Department of Microbiology and Plant Biology, Institute for Environmental Genomics, University of Oklahoma, Norman, OK 73072, USA, Earth Science Division, Lawrence Berkeley National Laboratory, Berkeley, CA 94720, USA and State Key Joint Laboratory of Environmental Simulation and Pollution Control, School of Environment, Tsinghua University, Beijing 100084, China.
Nucleic Acids Res. 2014 Apr;42(8):e67. doi: 10.1093/nar/gku138. Epub 2014 Feb 12.

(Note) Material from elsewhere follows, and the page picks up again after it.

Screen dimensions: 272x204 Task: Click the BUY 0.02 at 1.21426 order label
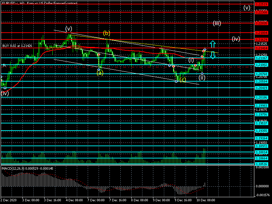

Shotgun metagenome sequencing has become a fast, cheap and high-throughput technology for characterizing microbial communities in complex environments and human body sites. However, accurate identification of microorganisms at the strain/species level remains extremely challenging. We present a novel k-mer-based approach, termed GSMer, that identifies genome-specific markers (GSMs) from currently sequenced microbial genomes, which were then used for strain/species-level identification in metagenomes. Using 5390 sequenced microbial genomes, 8 770 321 50-mer strain-specific and 11 736 360 species-specific GSMs were identified for 4088 strains and 2005 species (4933 strains), respectively. The GSMs were first evaluated against mock community metagenomes, recently sequenced genomes and real metagenomes from different body sites, suggesting that the identified GSMs were specific to their targeting genomes. Sensitivity evaluation against synthetic metagenomes with different coverage suggested that 50 GSMs per strain were sufficient to identify most microbial strains with ≥0.25× coverage, and 10% of selected GSMs in a database should be detected for confident positive callings. Application of GSMs identified 45 and 74 microbial strains/species significantly associated with type 2 diabetes patients and obese/lean individuals from corresponding gastrointestinal tract metagenomes, respectively. Our result agreed with previous studies but provided strain-level information. The approach can be directly applied to identify microbial strains/species from raw metagenomes, without the effort of complex data pre-processing.
shotgun 宏基因组测序已成为一种快速、廉价和高通量的技术,可用于描述复杂环境和人体部位的微生物群落。然而,在菌株/种水平上准确识别微生物仍然极具挑战性。我们提出了一种新的基于 k-mer 的方法,称为 GSMer,它可以从当前测序的微生物基因组中识别出基因组特异性标记 (GSM),然后用于宏基因组中的菌株/种水平鉴定。使用 5390 个测序微生物基因组,我们分别为 4088 株和 2005 种 (4933 株) 鉴定了 8770321 个 50-mer 菌株特异性和 11736360 个种特异性 GSM。我们首先将这些 GSM 与模拟群落宏基因组、最近测序的基因组和来自不同身体部位的真实宏基因组进行了评估,表明鉴定的 GSM 是针对其靶向基因组的特异性。针对不同覆盖率的合成宏基因组的敏感性评估表明,每个菌株有 50 个 GSM 足以识别大多数覆盖率≥0.25×的微生物菌株,并且数据库中 10%的选定 GSM 应该被检测到,以进行有信心的阳性调用。GSM 的应用分别从相应的胃肠道宏基因组中鉴定出 45 株和 74 株与 2 型糖尿病患者和肥胖/瘦弱个体显著相关的微生物菌株/种。我们的结果与先前的研究一致,但提供了菌株水平的信息。该方法可以直接应用于从原始宏基因组中识别微生物菌株/种,而无需进行复杂的数据预处理。